Ils se sont rassemblés hier devant la maison de la presse – Les enseignants contractuels reviennent à la charge

Plus de 2000 enseignants contractuels à travers le territoire national exigent l’application de la décision présidentielle qui remonte au 28 mars 2011, portant sur leur intégration dans le secteur de l’éducation. Les enseignants contractuels reviennent encore une fois à la charge pour porter haut et fort leur revendication. En effet, les protestataires ont décidé de réinvestir la rue afin de pousser la tutelle à prendre en charge leurs doléances à savoir l’intégration immédiate dans le secteur de l’éducation. « On veut juste l’application de la décision présidentielle portant sur notre intégration » a affirmé une enseignante lors d’un sit-in observé hier devant la maison de la presse Tahar Djaout.
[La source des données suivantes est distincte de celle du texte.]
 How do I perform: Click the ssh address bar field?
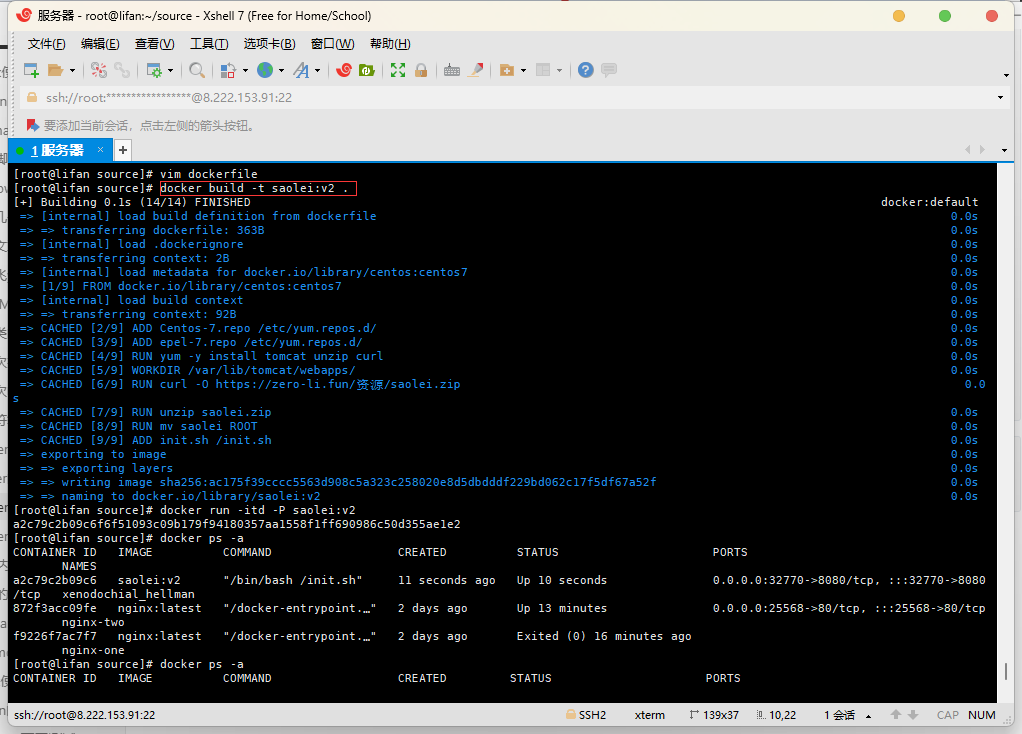[500, 98]
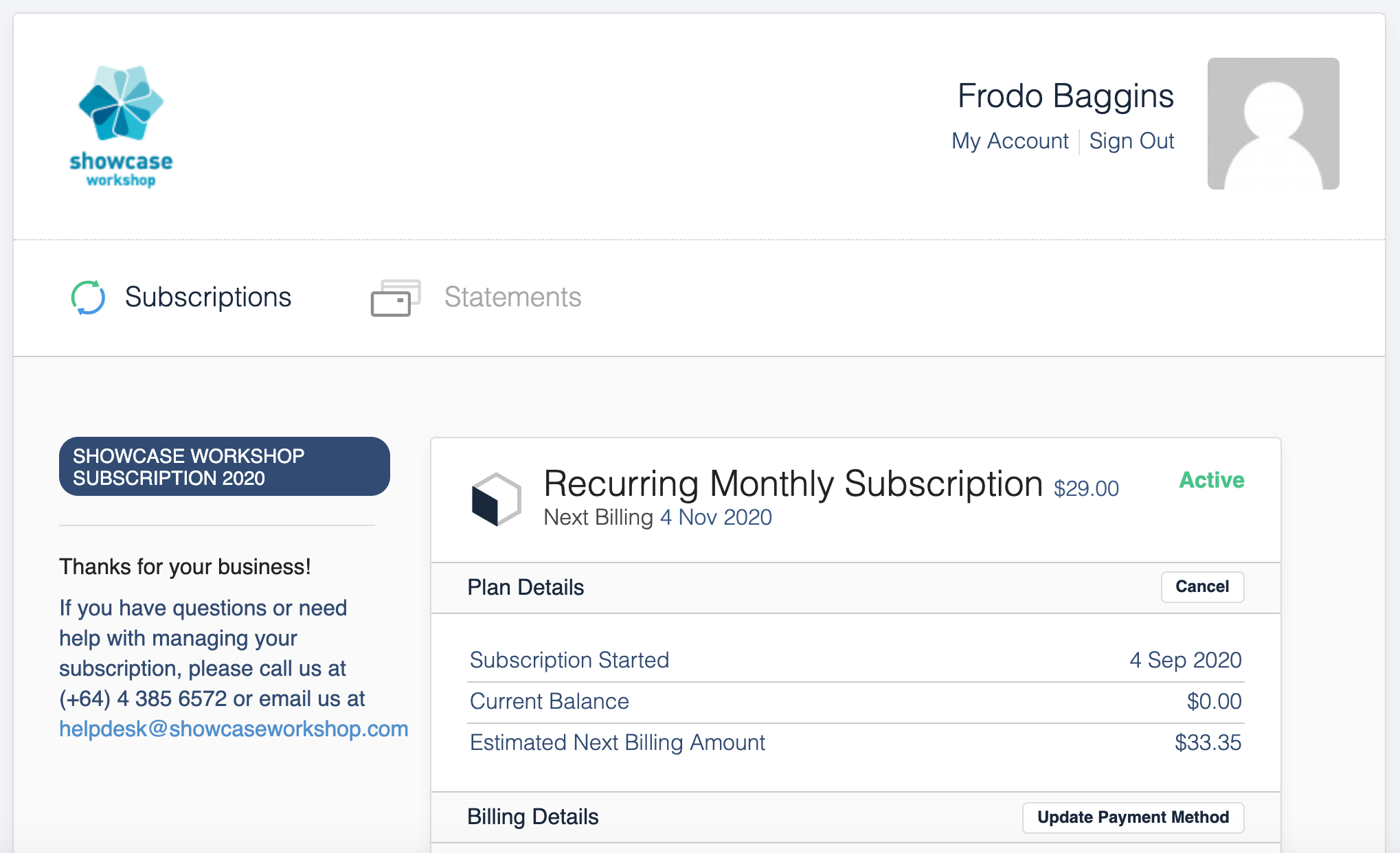Select the Estimated Next Billing Amount row
1400x853 pixels.
pos(855,742)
Précisant que la tutelle a fait intégrer les enseignants qui sont diplômés en sciences économiques, alors que les autres qui sont diplômés en psychologie, sciences politiques, et sciences de l’information et de la communication se sont trouvés exclus « c’est les diplômés en sciences littéraires qui ont la priorité d’être intégrés » ont indiqué les enseignants contractuels. Toutefois les protestataires se demandent « pourquoi dans d’autres établissements scolaires, on accepte ces diplômés ». De ce fait, les enseignants contractuels exclus de la décision d’intégration ne comptent pas lâcher du lest jusqu’à ce qu’ils arrachent leur droit légitime. Les protestataires ont observé durant une année plusieurs actions de protestation devant les sièges des autorités, à savoir le ministère de l’éducation nationale et l’Assemblée populaire nationale, mais en vain. Leur appel n’a pas trouvé écho auprès de la tutelle qui « refuse d’ouvrir une porte de dialogue», ont souligné les enseignants. Ces derniers ont tenu à dénoncer avec force l’indifférence de la tutelle qui continue de faire la sourde oreille quant à leur revendication « quand on sollicité les responsables au sein du ministère de l’éducation nationale, on nous dit qu’ils ne peuvent rien faire, alors nous ne savons plus à qui nous adresser ?» se sont interrogés les enseignants, avant d’ajouter que « Après 15 ans de travail dans l’enseignement, l’enseignant se retrouve exclu abusivement de son poste ».